Y colorín colorado, este cuento se ha acabado. Y concluyó bien. Porque terminar bien es seguir un año más en esta elitista liga en la que hay cabida para muy pocos. Muchos los solicitantes y pocos los elegidos. No hace falta más que mirar a nuestro alrededor, Ferrol, Santiago, Pontevedra u Ourense, ávidos de tocar la liga de fútbol profesional. Por no decir que estamos a la altura de Coruña y un peldaño por debajo de Vigo. Que dicho sea de paso, compartió también sufrimiento.
Creo que esta temporada era necesaria. No hay mejor cosa que ver peligrar algo para aferrarte a ello, pelear por ello y especialmente, valorarlo. Hay veces que este cuento no acaba tan bien porque la vida no siempre es perfecta pero hoy es día para celebrarlo.
Y después de la celebración, llega la reflexión, la planificación, la programación de lo próximo. Nadie garantiza el éxito, tampoco el triunfo, ni siquiera llegar al objetivo de seguir y seguir temporada tras temporada en esta categoría. A decir verdad, visto lo visto, tampoco nadie puede negarte a priori que esas metas se queden cortas y algún día llegue el primer premio y nos toque la gloria de la primera división. Mientras tanto, hacer lo que está en tu mano. Pensar en lo que está bien, reforzándolo y mejorar aquello que tras la autocrítica correspondiente, hay que modificar o directamente cambiarlo.
Me preocupa la división entre afición y consejo de administración. Están condenados a entenderse porque los dos luchan por la misma causa y por los mismos objetivos.
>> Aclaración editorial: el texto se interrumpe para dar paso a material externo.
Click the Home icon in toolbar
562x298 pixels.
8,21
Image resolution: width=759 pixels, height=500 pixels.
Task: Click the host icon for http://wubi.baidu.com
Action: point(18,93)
Una petición para el Sr. Saqués, por favor, gestione cuanto antes la Academia, la ciudad deportiva, dos campos pegaditos o lo que sea en llamarse. Interceda para que la piqueta y la excavadora comiencen cuanto antes una obra necesaria y que entiendo puede ser un pilar importante en el fututo próximo de este club. Para finalizar, felicidades a jugadores, cuerpo técnico, consejo de administración y afición, como diría Marc Anthony, Valió la pena.